La Bienal (y eso la hace un poco anacrónica) se ha basado en un modelo de pabellones nacionales, y desde ahí se ha convertido en un lugar para proyectar geopolíticas de poder. En ediciones recientes esto se comenzó a desestructurar y naciones colonizadoras abrieron espacios para artistas de sus excolonias, dando posibilidades a perspectivas críticas muy constructivas. Sin embargo, en el pabellón central y en el arsenal estuvieron las miradas más incluyentes, y el foco se concentró en los márgenes. Sin duda, Colombia fue uno de ellos: nunca tuvo pabellón oficial y no fueron muchos los colombianos incluidos. En este sentido, Pedrosa invitó a 15 artistas de nuestro país, principalmente, a los núcleos históricos (algo que recientemente se ha implementado en las bienales: quieren parecerse a museos por una necesidad de contextualizar creaciones actuales con el arte del pasado).
Me interesa enunciar el término “outsider”: la Bienal incluyó muchísimas obras que se entendieron bajo esta etiqueta, cosa que también sucedió en la última bienal de São Paulo, en donde además de los artistas mal llamados “primitivos”, que generalmente son de comunidades indígenas o no occidentales, se destacaron los creadores Arturo Bispo do Rosario y Aurora Cursinho Dos Santo, quienes crearon maravillas desde sus problemáticas psiquiátricas o médicas. Y aunque las etiquetas hoy en día sobran y el término “arte” se estira, no deja de causarme impresión que el arte de lo alterno, de lo que está por fuera de la institución entre al “mainstream”, porque este espacio sin duda lo contamina.

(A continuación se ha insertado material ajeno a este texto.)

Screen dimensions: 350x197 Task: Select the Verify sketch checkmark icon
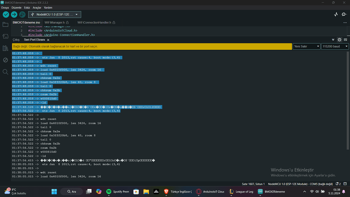tap(6, 14)
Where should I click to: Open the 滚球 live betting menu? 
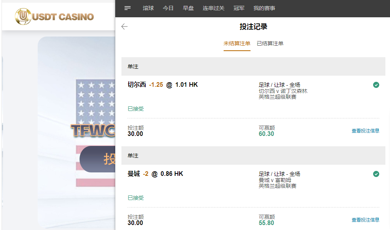coord(148,8)
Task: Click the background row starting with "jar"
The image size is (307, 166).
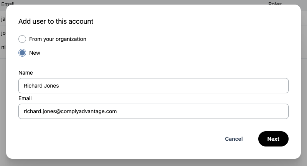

El “outsider art” parte de propuestas liberadoras de la mente y del espíritu occidental domesticado por la noción de bellas artes. De la mano de Andre Breton, Dubuffet creó la compañía de arte bruto en 1948 para acoger creaciones destacadas realizadas por niños, pacientes psiquiátricos o prisioneros por considerar que, al no tener entrenamiento y estar liberados de las estructuras tradicionales de existencia, creaban individualidades.
Hoy el medio se acerca a los márgenes porque, tal vez, en este lugar hay mucho más que decir. Sin embargo, ¿dónde será el nuevo afuera de los de afuera? ¿Y cómo hacer para que el “outsider” no se gentrifique y confirme estereotipos de exclusión social? Paradojas y más paradojas que nos trae el mundo del arte que no quiere ser arte.